The days of hacking for fun are over. The new face of cyber crime has evolved in two ways. First, foreign Governments are also after intellectual property, particularly in the military domain, and the Internet is their portal into the applications and databases that hold these secrets.

Countries such as China, for example, have now become proficient in the art of cyber warfare and cyber espionage after setting up specific hacking centres to this end. North Korea, on the other hand, has invested in a hacking school from which about 100 hackers ‘graduate’ each year, while Russia fetes its cyber-savvy practitioners as national heroes.

The rationale is simple. Why invest vast sums in conventional weapons or risk international scandal if spies are discovered when, in this day and age, such operations may be conducted quietly online?

Second, the amount of money that can be made from online fraud and theft at relatively little risk compared to operations in the physical world inevitably makes such undertakings attractive. This means that both individuals ‘on the make’ and organised crime gangs are now becoming involved.

A very sophisticated industry is also developing around this pursuit. Consider how the opponent has mobilised. In recent years, a growing number of hacker match-making web sites have sprung up. These act in a similar fashion to a brokerage firm and bring people with a range of different skills together to target their chosen organisations more effectively.

There are also various web sites that publish software vulnerabilities and make the hackers’ job far easier. Hackers are also prone to developing and then selling automated hacking tools.

Business Software Assurance

The Achilles’ heel that has allowed this evolution is that applications are only as good as the software developers who wrote them - and most of those developers are not responsible for security.

So what can organisations do to protect themselves more effectively from the ever-present hacking threat?

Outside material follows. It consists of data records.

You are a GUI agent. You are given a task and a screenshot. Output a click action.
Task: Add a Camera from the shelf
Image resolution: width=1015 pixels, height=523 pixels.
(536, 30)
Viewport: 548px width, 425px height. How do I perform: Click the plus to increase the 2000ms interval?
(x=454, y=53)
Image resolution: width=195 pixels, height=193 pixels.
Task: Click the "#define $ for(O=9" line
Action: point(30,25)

The first thing is to adopt a Business Software Assurance (BSA) approach for information security. BSA offers a good foundation for understanding what threats and vulnerabilities could impact the business, and what the likelihood is of problems occurring.

BSA involves introducing a formal methodology to help determine what the real risks are. This enables businesses to focus on their true needs by formally documenting processes in order to ensure that issues don’t end up falling through the cracks.

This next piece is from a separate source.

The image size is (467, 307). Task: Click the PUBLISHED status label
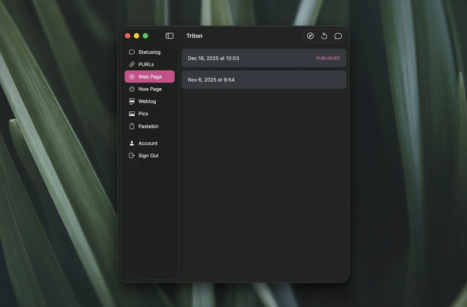click(328, 58)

As part of the BSA process, it’s crucial to gain an understanding of just how exposed the organisation’s systems can be. The aim is to remove any flaws from the code so as to make it impenetrable to attack. More importantly, it’s about adopting an inside-out strategy that tackles root causes as opposed to simply employing outside in tactics that involve putting a protective wall around the problem.

The New World Economy

As the world has moved online, it has brought all of its vices with it. An entire economy has sprung up on the World Wide Web to support and feed a cycle of fraud and theft that leeches untold strategic and monetary value from supposedly safe data warehouses, and costs further billions to defend against - generally speaking with limited effect.

The only path out of this reckless cycle is a strategy that focuses not only on the criminals coveting your organisation’s data, but the vulnerabilities in your software infrastructure that they turn against you.